La Chiesa genovese impegnerà le sue risorse per la carità ai richiedenti asilo senza tirarsi indietro

"La chiesa genovese accoglie": l'Arcidiocesi risponde al nuovo bando per accogliere i migranti

“La Chiesa che è in Genova, comunque, accoglie!”. Questa è l’affermazione dell’Arcivescovo Marco Tasca in occasione del nuovo Bando di Gara della Prefettura di Genova, per rinnovare le attuali accoglienze dei richiedenti asilo. Scrive la diocesi in una nota che "oggi, l’attuale Bando di Gara a Genova appare uno strumento meramente assistenziale e limitatamente abitativo".
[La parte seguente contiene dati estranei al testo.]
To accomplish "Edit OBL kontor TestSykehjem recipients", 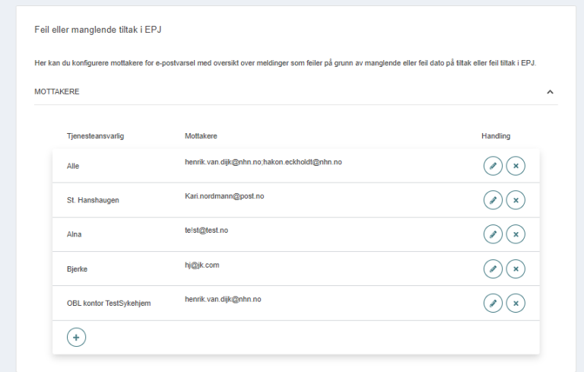I will click(493, 303).
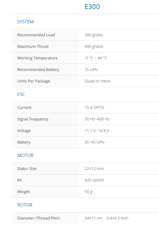Viewport: 159px width, 226px height.
Task: Click the ROTOR section heading
Action: (25, 205)
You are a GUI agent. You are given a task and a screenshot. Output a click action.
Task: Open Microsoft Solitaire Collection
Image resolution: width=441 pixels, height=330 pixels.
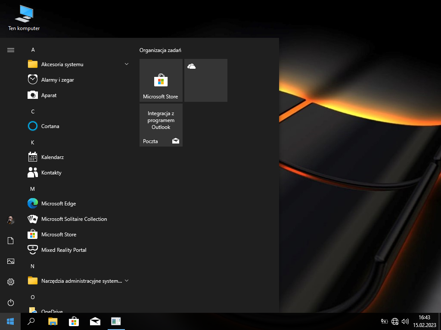(74, 219)
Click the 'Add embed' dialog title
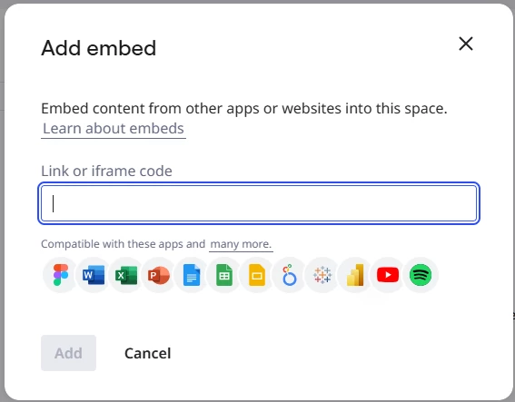 click(x=98, y=48)
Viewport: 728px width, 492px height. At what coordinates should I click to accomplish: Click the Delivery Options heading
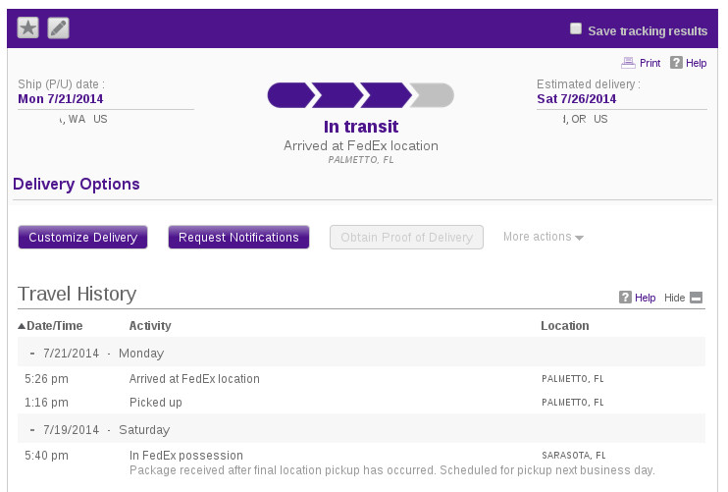pyautogui.click(x=77, y=184)
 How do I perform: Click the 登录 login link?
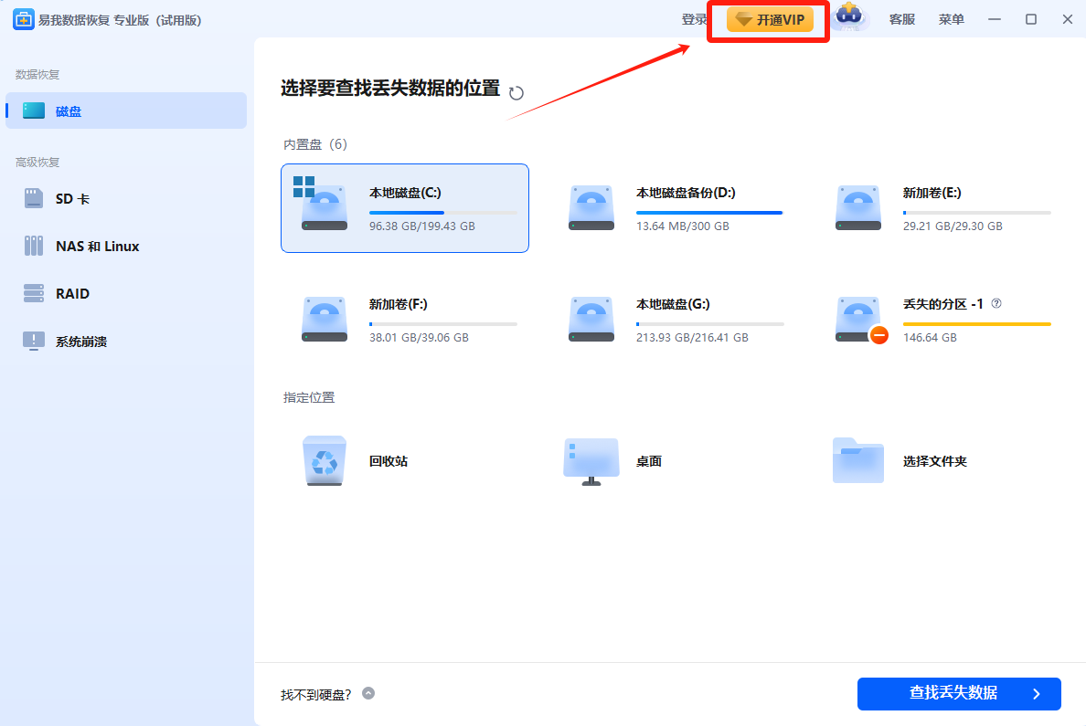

Il Decreto Sicurezza del 14 giugno 2019, oggi in parte già bocciato e ancora in revisione alla Corte Costituzionale, aveva negato, tra le varie restrizioni, anche il permesso di soggiorno per motivi umanitari con conseguenze disastrose sui progetti di integrazione per i richiedenti asilo. I più sono, quindi, finiti nelle strade senza documenti. Il Comune di Genova, avendo compreso che i fenomeni se non sono gestiti diventano davvero dei problemi, aveva fatto, coerentemente, richiesta di aumentare i numeri di accoglienza dello Sprar (ora Siproimi). Questo progetto di accoglienza con i Comuni supera quello dei Cas (Centri di Accoglienza Straordinaria) e ha ottenuto ottimi risultati di integrazione lavorativa e sociale sul nostro territorio. La richiesta del Comune al Ministero era, poi, caduta nel nulla.

Scrive nella sua nota Mons. Giacomo Martino, Direttore Ufficio diocesano Migrantes: "Rammarica che, nonostante la circolare del Ministero degli Interni del 4 febbraio del 2020 ravvisasse tutta una serie di problematiche che, dal Decreto Sicurezza, hanno reso le accoglienze più difficili e i territori più insicuri, molte Prefetture non abbiano recepito i molteplici correttivi insistentemente suggeriti dal Ministero stesso".

"La Chiesa genovese accoglie. Parteciperà conscia delle gravi restrizioni concesse pur in questo periodo di grave emergenza impegnando anche le sue risorse per la Carità", spiega la nota.